[Your task]: The lines to print run from the top of the material below to the line with "Task: Click the Test Event Code label text", inclusive; please copy them exactly, without pictures.

[Data listing]:
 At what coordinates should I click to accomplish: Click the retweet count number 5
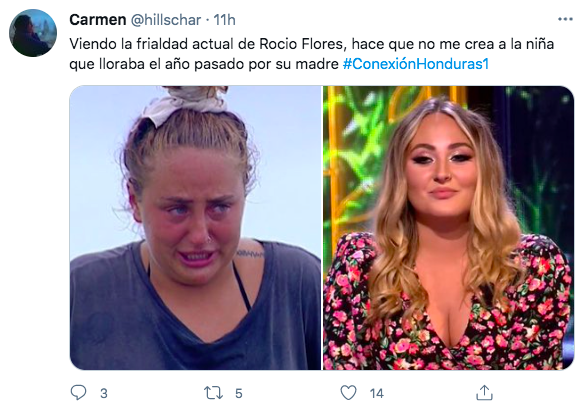click(x=239, y=393)
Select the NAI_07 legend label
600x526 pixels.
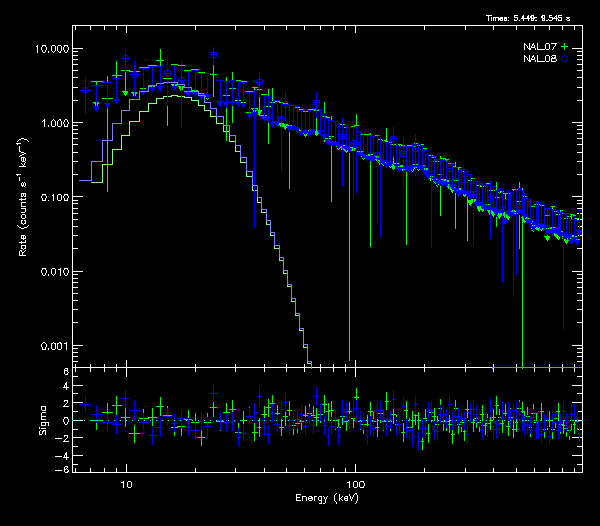540,47
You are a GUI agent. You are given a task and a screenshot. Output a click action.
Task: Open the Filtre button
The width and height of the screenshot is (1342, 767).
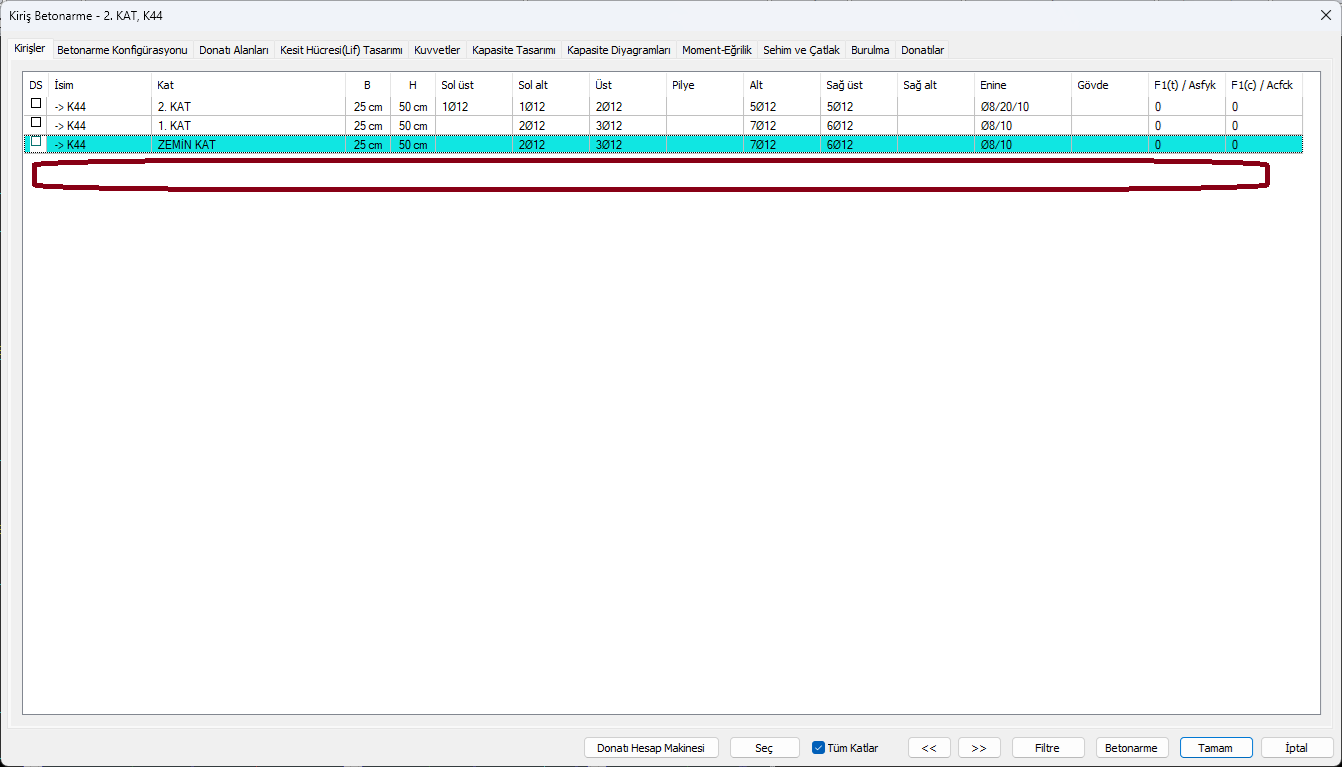(1048, 748)
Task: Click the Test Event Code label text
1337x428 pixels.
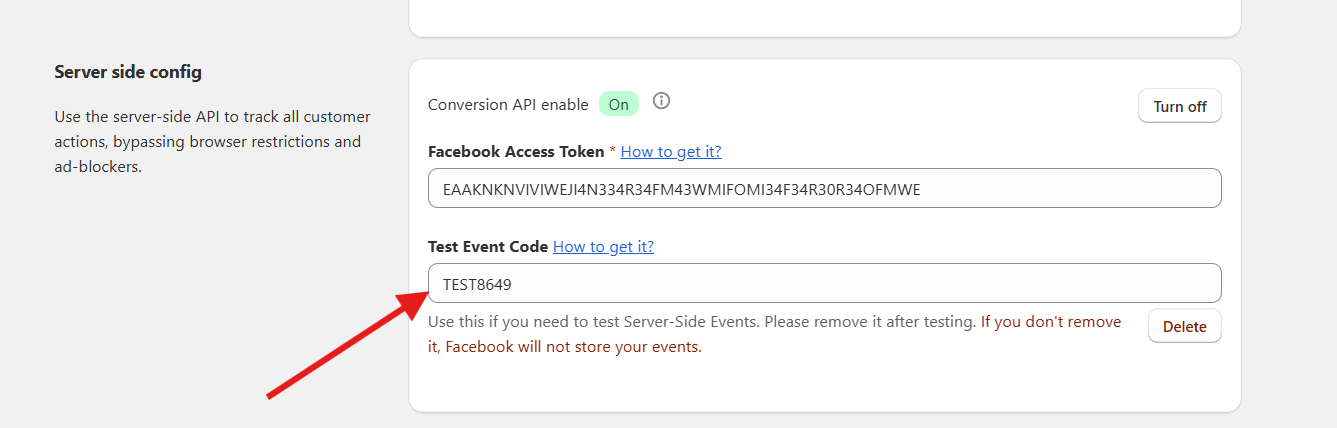Action: pos(487,246)
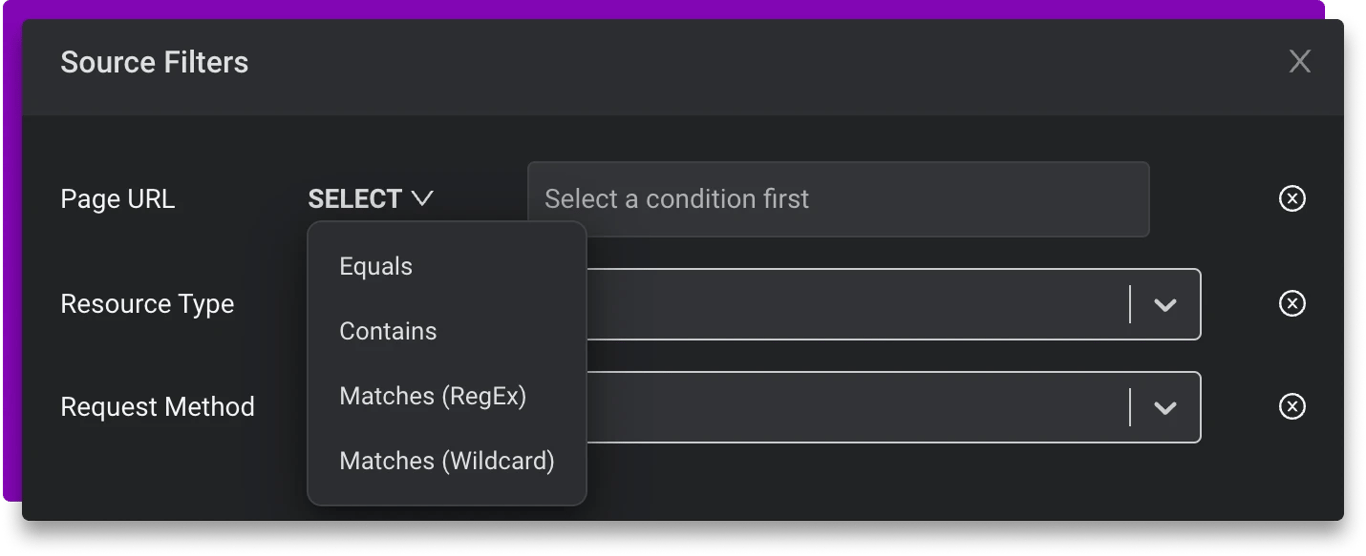Viewport: 1366px width, 556px height.
Task: Click the chevron arrow beside SELECT
Action: pyautogui.click(x=422, y=199)
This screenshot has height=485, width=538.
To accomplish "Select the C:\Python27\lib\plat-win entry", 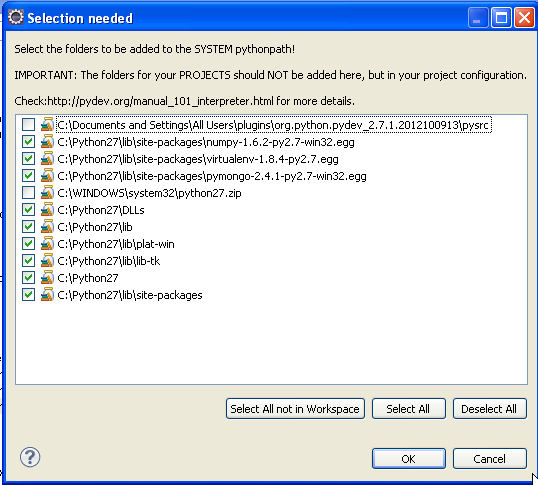I will point(116,244).
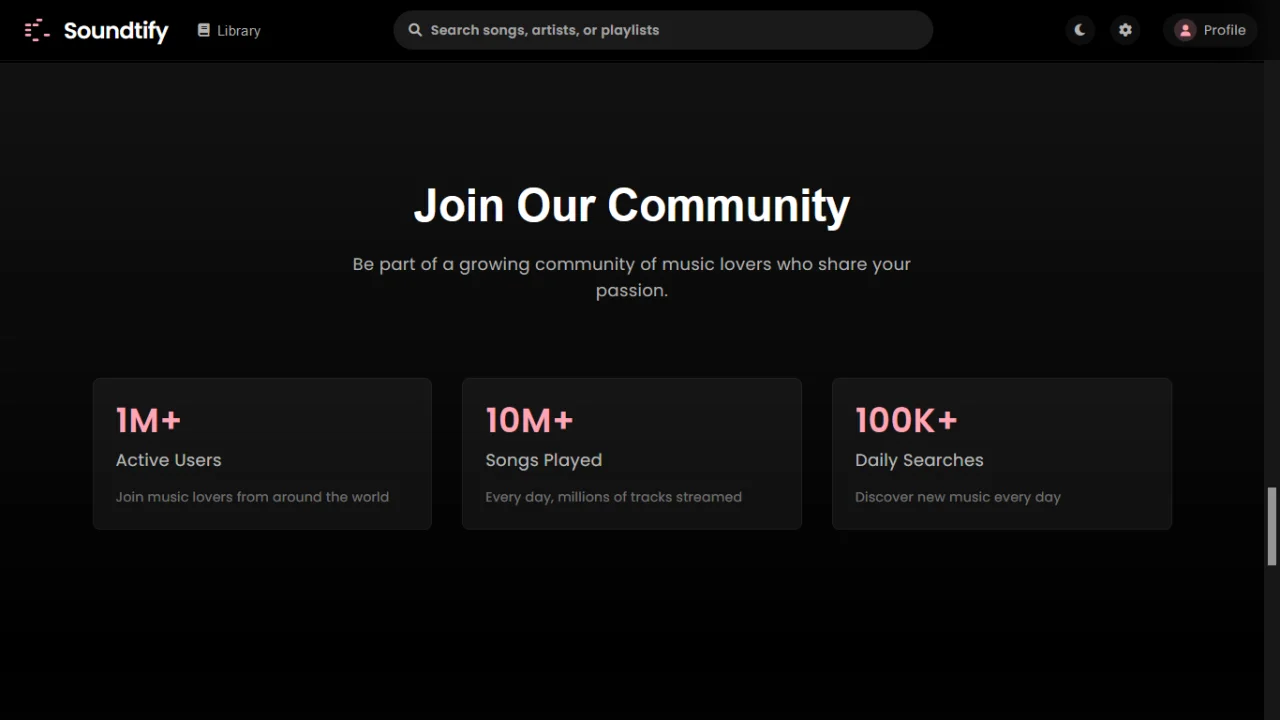Select the 10M+ Songs Played card

pos(632,453)
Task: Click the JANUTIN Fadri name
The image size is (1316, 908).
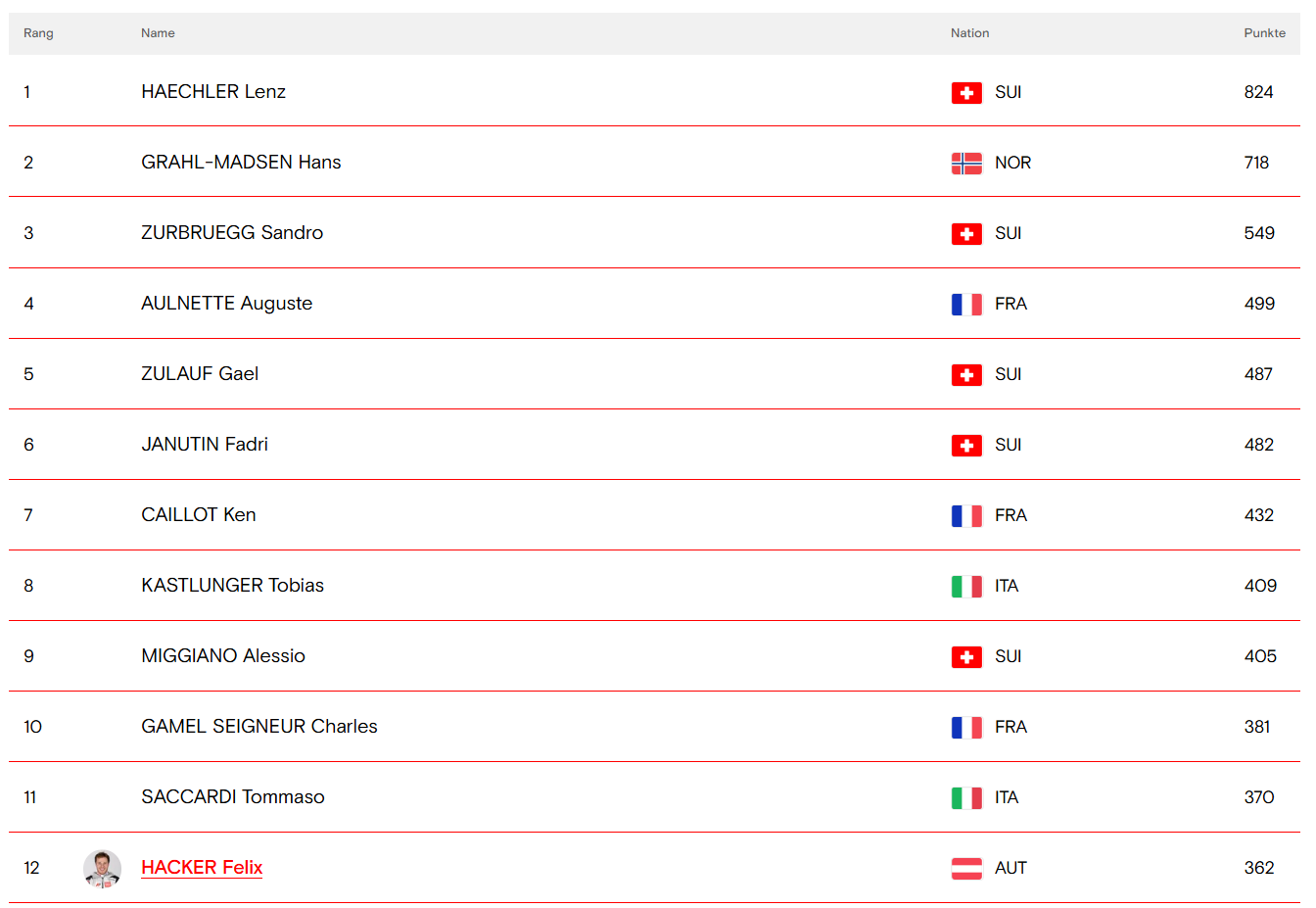Action: point(205,445)
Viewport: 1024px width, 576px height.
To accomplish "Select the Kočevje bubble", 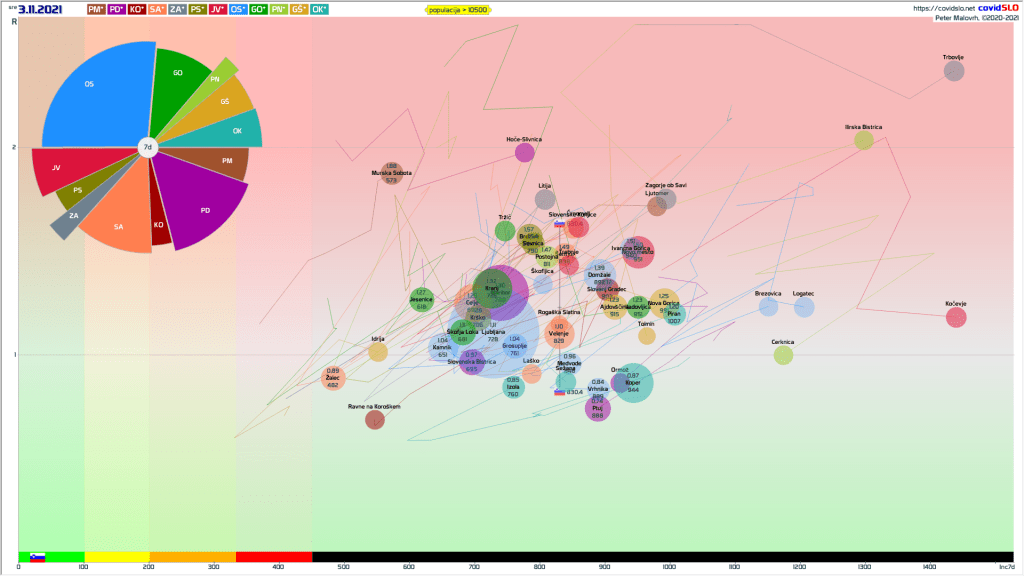I will click(x=956, y=317).
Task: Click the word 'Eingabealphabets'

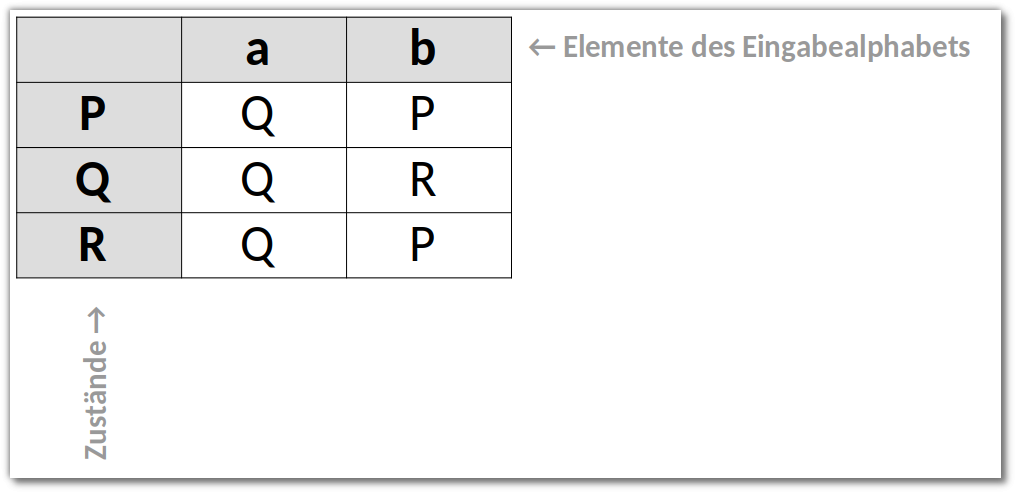Action: point(856,48)

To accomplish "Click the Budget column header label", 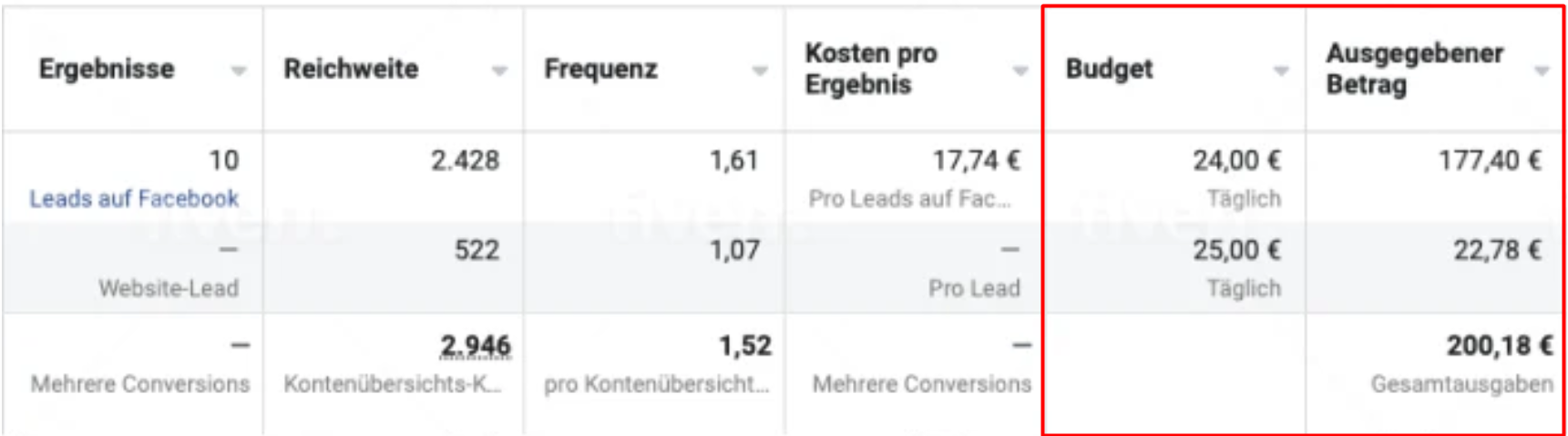I will (1109, 69).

[Written response]:
 At what coordinates should I click to accomplish: Click the retweet count number 5
click(x=239, y=393)
Select the NAI_07 legend label
600x526 pixels.
540,47
You are a GUI agent. You are given a task and a screenshot. Output a click action.
Task: Open the Filtre button
The width and height of the screenshot is (1342, 767).
(1048, 748)
Task: Click the Test Event Code label text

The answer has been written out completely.